The purpose of this project is to construct a model to automatically predict the coverage type of a defensive player based on tracking data. A critical component to the development of such a model is the presence of labeled data, upon which the model can be evaluated and refined. To that end, a website has also been created which can allow for crowd sourcing information about defensive coverage types.
This project builds upon the work of Dutta et al., who originally built a model for the same purpose of identifying defensive coverage types. This project attempts to advance those ideas by using a different clustering method, incorporating labeled information, and generalizing to positions other than cornerbacks.

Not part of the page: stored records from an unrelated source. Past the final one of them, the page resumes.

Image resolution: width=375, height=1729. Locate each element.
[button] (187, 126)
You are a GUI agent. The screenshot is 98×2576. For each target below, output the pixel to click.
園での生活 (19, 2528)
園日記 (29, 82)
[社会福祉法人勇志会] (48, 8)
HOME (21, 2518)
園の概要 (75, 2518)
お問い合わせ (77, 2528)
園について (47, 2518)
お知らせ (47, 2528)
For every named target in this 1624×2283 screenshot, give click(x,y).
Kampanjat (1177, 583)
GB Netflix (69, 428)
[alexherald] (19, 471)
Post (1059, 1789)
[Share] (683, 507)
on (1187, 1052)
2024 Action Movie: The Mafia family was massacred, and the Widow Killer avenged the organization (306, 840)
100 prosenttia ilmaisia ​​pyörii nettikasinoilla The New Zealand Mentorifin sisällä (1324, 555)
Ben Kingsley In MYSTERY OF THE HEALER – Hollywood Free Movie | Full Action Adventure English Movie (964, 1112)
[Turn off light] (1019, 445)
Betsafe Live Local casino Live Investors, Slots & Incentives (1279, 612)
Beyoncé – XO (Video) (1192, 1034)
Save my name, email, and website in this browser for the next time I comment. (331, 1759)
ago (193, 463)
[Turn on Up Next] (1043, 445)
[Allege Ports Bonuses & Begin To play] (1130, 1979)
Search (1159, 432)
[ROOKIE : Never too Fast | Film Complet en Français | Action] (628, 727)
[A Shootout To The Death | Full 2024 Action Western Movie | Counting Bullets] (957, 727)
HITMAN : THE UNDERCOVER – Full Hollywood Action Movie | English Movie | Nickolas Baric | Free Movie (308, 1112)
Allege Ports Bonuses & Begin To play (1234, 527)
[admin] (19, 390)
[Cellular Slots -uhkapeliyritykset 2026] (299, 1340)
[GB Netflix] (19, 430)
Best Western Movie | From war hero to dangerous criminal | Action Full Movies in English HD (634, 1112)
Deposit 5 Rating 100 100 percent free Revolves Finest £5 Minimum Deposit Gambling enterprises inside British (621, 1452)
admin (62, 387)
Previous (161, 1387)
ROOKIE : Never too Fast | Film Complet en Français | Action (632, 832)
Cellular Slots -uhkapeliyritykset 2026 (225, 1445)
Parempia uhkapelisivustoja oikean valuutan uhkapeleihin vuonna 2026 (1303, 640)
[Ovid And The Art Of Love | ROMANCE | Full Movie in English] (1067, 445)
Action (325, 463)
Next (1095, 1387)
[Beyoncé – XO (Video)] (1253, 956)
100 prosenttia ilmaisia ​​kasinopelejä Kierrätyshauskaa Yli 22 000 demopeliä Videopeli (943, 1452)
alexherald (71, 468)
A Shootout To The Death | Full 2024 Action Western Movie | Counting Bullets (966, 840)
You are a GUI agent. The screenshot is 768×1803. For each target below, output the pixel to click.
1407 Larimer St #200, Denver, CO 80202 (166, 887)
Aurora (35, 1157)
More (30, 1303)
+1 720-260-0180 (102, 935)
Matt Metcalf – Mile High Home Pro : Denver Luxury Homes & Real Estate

Publicly available statistics for defensive players is mostly limited to play-level information about tackles, interceptions, and sacks. While the NFL does release innovative metrics through NextGen Stats, these statistics are just for passing, rushing, and receiving. Private companies, such as Pro Football Focus, do release detailed analysis of defensive players - including their coverage type -, but this information is not available to the public and it is not generated instantaneously.
A model that automatically predicts defensive coverage types for many players on every play provides unique information that is not otherwise publicly available. This information can be used as a cost-effective and quick way for teams to understand their opponent’s defensive play style. It can also be used by external researchers. Research on topics such as the efficacy of different defensive coverage styles has been limited by the unavailability of a publicly accessible large database of labeled play coverage types and this project can help advance study into defensive strategy.
The website is important for a variety of reasons. Since it requires users to log their confidence with each prediction, it provides a repository of soft labels. This can be used to identify plays with unconventional coverage and to create a more nuanced validation metric (since mixture models provide soft predictions which can be compared with the soft labels).
Another reason the website is important is that it is a relatively rare method to collect data. As aforementioned, much of the labeling work needed to produce insightful statistics is done by private companies who don’t release their data for free. The website, if successful, can show the potential of public crowd sourcing for the creation of new publicly available statistics and others can easily adopt similar methods for their own research into their own inventive metrics.
The data used in this project is tracking data provided by the NFL for the first six weeks (91 games) of the 2017-18 NFL season. The tracking data provides information about the location (in x,y coordinates), speed, and direction of a particular player every tenth of a second for the duration of the play.
The data includes 5776 unique passing plays. As there are often multiple cornerbacks on each play, there are 15,483 cornerback observations in the data. The distribution of the time until throw for each play is shown below (note that one second is ten frames):
There are two main types of pass coverage: man coverage and zone coverage. In man coverage, a defensive player defends an offensive player for the duration of the play. In zone coverage, a defensive player defends a zone during the play.
As such, the coverage type of a defensive player is determined by their relation to other players on the field and the features are constructed to represent this.
While features have been computed for cornerbacks, linebackers, and safeties, this project mostly focuses on predicting the coverage of cornerbacks. All graphs in this report (unless mentioned otherwise) are constructed from data exclusively from cornerbacks. However, the clustering methods applied to cornerbacks are easily generalizable to other positions.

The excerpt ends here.